Rare Fossil Find In Manhattan
When Henry Galiano first poked through the box of fossils he bought for his shop last March, he thought the large, rounded bone encrusted with dirt and age was an elephant's femur, or maybe a mastodon's.
Only later did he realize it was a human skull - and possibly important in the evolution of man.
"This, if anything, has missing-link qualities, something in common with us," Galiano, 48, said Tuesday in recalling the discovery that has triggered a flurry of excitement among scientists.
His Maxilla and Mandible Ltd. sells everything from animal skeletons, trilobite and fish fossils in rocks to huge mounted beetles and butterflies.
The consensus among paleoanthropologists who have examined the skull is that it is from Indonesia, is anywhere from 100,000 to one million years old and offers clues to a possible connection between Homo erectus, the ancient race that spread from Africa into Asia up to two million years ago, and Homo sapiens, or modern man.
What sets it apart is the shape of the skull - a high forehead and a brain cavity suggestive of speech or advanced mental capabilities, not previously seen in a human skull from that period and location.
It came to the scientists' attention after Dr. Eric Delson, walking past the shop, a block from his office at the American Museum of Natural History, was invited in by Galiano to "look at something really cool."
"I thought, 'Wow!

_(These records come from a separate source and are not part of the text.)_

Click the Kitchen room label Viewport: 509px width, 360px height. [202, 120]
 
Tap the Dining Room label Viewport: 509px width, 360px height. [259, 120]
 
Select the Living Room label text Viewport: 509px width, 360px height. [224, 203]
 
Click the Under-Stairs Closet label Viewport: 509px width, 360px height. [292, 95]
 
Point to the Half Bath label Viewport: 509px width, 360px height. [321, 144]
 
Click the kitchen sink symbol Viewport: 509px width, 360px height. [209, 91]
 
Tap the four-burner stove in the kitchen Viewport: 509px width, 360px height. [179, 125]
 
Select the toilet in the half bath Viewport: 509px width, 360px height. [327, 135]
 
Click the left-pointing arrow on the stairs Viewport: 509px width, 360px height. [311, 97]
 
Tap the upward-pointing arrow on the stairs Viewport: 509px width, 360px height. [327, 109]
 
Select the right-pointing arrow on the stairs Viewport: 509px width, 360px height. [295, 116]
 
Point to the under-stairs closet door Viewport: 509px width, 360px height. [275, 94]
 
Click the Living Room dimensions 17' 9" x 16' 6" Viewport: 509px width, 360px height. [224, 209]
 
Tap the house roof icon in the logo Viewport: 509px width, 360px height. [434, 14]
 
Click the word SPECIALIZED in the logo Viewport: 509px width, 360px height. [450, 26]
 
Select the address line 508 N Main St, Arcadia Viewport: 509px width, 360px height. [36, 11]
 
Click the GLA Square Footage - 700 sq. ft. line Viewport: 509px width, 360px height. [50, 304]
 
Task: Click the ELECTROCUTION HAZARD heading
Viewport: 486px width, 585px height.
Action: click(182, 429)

This is Homo erectus, that doesn't belong here in New York City.' It was not like any I'd ever seen," said Delson, who also teaches at City University of New York's Lehman College.
While the seller had told Galiano the box of fossils came from an estate, investigation and photos soon confirmed that the skull, with its heavy brow and missing upper and lower jaws, was the same one previously mentioned in an obscure paper by a scientist in Indonesia.

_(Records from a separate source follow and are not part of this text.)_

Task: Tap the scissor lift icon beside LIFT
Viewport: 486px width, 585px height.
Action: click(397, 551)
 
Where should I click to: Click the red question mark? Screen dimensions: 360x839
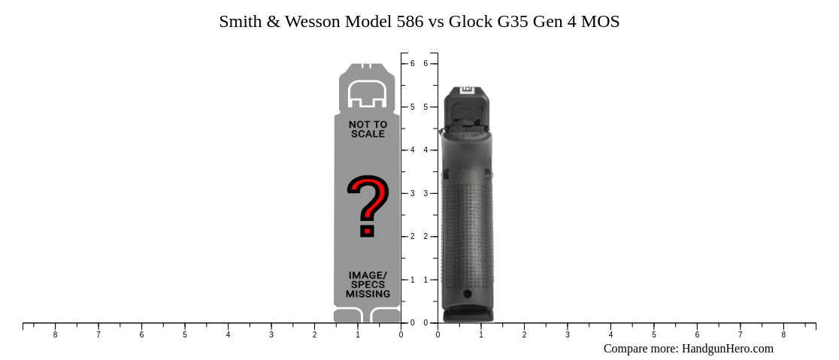point(368,205)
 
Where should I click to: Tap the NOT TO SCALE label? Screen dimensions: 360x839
point(368,129)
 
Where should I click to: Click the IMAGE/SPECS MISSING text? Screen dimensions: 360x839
point(368,285)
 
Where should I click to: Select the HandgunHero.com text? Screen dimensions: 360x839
point(727,349)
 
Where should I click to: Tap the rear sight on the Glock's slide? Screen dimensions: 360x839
point(466,89)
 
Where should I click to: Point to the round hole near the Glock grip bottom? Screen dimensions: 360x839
point(467,294)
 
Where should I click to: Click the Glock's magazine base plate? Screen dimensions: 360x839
point(468,316)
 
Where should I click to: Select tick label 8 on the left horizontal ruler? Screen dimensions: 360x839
point(55,335)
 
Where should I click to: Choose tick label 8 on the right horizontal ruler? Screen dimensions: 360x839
point(783,335)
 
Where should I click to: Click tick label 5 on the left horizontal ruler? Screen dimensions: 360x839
point(185,335)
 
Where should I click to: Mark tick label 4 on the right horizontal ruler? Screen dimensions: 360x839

It was believed to have been found by a local farmer several years ago and sold to a buyer at the village of Poloyo, in central Java, a region famous for hominid fossils, including Java Man, the original Homo erectus bones found by a Dutch doctor in 1891.
Delson now leads a team of experts studying the artifact, with findings expected by year's end.
"We still don't know how to interpret it," he said, but choices include "an individual unique in time," a previously unknown Indonesia Homo erectus that looked and acted more modern than others, or a Homo erectus "going somewhere in the direction of modern humans."
Delson said the latter theory, while perhaps most intriguing, was also least likely. Most anthropologists believe Homo sapiens evolved directly from ancestors in Africa and Asian branches of Homo erectus are evolutionary dead ends.
The skull probably belonged to a male in his 20s, scientists said. Of special interest is the cranial cavity, which shows one side of the brain larger than the other, hiting at speech or advanced cognitive ability.
"The individual was probably right-handed, which has a strong association with speech. You couldn't rule out language for this beast," said Dr. Ralph Holloway, a Columbia University paleoanthropologist involved in the study.
Galiano, who worked 12 years as a curatorial assistant at the nearby museum before opening the shop, was showing a polyurethane-cast replica of the skull to visitors on Tuesday.
The original was returned to Indonesia last week with Dr. Teuku Jacob, a paleoanthropologist at Gadjah Mada University in Jogjakarta, who came to New York to examine the skull and is now a member of the study team.
The identity of the seller of the box of bones remains a mystery, and he has not returned to the shop as he promised he would. Galiano wonders whether he might turn up, having realized too late that he sold for small change - the shop owner won't say how much - an artifact possibly worth up to $500,000, according to some experts.